- _WHAT TO WORK ON_
Whenever a line below holds the word "date", count it once; report the total and nothing else.

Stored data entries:

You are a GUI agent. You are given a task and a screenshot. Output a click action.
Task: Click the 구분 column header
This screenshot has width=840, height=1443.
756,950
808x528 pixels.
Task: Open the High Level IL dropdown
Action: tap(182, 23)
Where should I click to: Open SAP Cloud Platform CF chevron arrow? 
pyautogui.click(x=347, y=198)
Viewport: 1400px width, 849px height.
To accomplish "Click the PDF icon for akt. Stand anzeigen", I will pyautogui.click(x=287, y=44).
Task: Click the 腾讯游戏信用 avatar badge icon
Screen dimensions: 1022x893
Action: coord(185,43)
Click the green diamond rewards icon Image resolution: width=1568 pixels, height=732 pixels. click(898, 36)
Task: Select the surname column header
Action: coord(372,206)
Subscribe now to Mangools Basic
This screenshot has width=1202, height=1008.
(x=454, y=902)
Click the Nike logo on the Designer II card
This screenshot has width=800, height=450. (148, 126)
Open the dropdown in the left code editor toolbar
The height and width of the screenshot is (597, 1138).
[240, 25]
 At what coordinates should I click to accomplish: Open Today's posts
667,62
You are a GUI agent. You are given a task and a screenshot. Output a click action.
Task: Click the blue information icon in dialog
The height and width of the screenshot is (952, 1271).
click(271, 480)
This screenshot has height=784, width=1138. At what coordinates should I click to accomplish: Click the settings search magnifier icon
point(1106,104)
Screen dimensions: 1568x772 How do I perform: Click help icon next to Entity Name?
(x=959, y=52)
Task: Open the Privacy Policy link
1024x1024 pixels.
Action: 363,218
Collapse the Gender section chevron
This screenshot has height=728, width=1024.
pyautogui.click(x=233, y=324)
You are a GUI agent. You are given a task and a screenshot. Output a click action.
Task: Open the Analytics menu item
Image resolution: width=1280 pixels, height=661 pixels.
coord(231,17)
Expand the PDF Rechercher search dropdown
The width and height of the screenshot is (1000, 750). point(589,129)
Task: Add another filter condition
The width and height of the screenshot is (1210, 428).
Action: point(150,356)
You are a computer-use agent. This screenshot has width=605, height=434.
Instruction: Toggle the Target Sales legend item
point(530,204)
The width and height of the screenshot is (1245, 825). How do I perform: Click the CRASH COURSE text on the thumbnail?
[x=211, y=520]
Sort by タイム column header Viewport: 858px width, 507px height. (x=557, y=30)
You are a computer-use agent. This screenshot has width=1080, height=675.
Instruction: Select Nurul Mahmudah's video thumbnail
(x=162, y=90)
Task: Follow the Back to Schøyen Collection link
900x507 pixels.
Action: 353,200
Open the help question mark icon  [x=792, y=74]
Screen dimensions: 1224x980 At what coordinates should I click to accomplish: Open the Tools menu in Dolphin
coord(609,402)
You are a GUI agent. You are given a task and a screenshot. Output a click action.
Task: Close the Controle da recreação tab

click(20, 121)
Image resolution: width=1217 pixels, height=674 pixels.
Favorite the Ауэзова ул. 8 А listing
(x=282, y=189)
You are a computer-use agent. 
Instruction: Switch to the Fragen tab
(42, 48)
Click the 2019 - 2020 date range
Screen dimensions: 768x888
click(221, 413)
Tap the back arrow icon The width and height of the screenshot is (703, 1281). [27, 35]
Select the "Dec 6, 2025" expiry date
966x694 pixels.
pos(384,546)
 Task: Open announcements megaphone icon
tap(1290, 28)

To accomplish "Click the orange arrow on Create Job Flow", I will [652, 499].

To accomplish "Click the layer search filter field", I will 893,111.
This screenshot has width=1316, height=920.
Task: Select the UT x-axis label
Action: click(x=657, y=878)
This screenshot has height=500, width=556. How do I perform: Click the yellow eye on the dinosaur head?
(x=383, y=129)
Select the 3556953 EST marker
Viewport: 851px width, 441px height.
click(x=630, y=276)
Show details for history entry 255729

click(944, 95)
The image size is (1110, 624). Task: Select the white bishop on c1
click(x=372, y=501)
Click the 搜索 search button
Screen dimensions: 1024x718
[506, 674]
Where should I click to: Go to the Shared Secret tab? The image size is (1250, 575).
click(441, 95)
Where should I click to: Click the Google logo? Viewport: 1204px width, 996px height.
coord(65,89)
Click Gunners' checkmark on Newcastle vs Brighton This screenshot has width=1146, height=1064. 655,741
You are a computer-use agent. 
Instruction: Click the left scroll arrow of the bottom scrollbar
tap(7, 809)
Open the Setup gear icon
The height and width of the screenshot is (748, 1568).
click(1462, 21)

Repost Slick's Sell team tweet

- _RESPONSE FOR THIS EXERCISE_
2